On May 16th, 2020 Movement Exchange hosted its first-ever “virtual exchange” through the Carmen Canvas Zoom platform. Classes included improvisation, salsa, classical Indian dance, breakdance, ballet, and Panamanian dancehall; and dancers joined the exchange from all over the United States, Colombia, New Zealand, Panama, & Spain. In addition to the virtual exchange, Movement Exchange also offers free weekly classes on Instagram Live.
I had the pleasure of taking Classical Indian technique with instructor Supna Jain and participated from the comfort of my makeshift studio/office. This summer was supposed to be filled with teaching and taking dance classes in Panama, and learning about and exchanging culture through embodiment. Although I never imagined I’d be in front of a screen to do my research and engage in community, I am thankful for the opportunity to still be learning, growing, and moving with Movement Exchange.
With face masks, social distancing, and plexiglass shields taking over our daily lives, the future of community-engagement looks dismal. However, I like to think that we are more equipped today to tackle these challenges than ever before. With a digital spin on dance education, we are able to access and collaborate with communities from all over the world with a few keystrokes and some wifi. What happens, though, for those without wifi access? How do we dance a duet without touching? How do we keep our chapter members and their students safe? These are some of the challenges on the horizon for the OSU Move-Ex chapter.

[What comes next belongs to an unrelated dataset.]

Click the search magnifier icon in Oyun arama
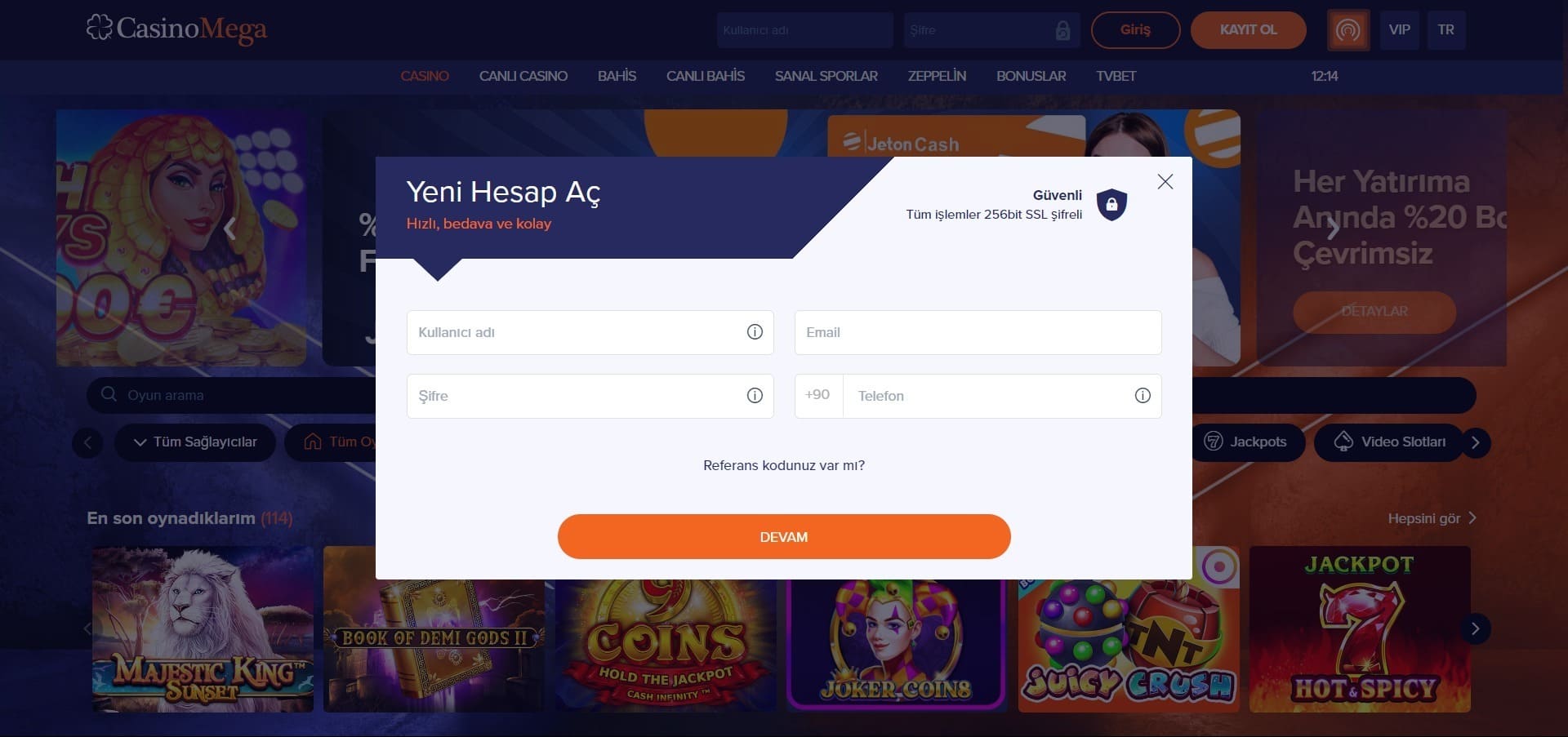This screenshot has width=1568, height=737. tap(109, 395)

Luckily, the diversity within OSU’s chapter body leads me to the belief that we have a plethora of unique insights which offer an innovative, multidisciplinary approach to creative problem solving. Covid-19 is affecting every community across the globe, although some communities worse than others. By coming together we have the potential to use this experience to uncover new ways of exploring dance, learning about culture, and building community that we otherwise may have never explored. In the meantime, as we strategize ways of offering service, it is important to remember that there are forms of service that do not require in-person activities. Advocacy, deliberative dialogue, philanthropy, socially responsible behavior, diversifying elements of daily life (e.g. the foods we eat, the friends we make, the books we read, the businesses we support) and formal political activities such as voting, are all valuable ways of contributing to social change that can be done at any time, pandemic or no pandemic. The future is uncertain, but what is certain is that we will all have to rebuild our lives and our communities. Now we have to envision what that rebuilding will look like, and take steps toward that vision through our actions.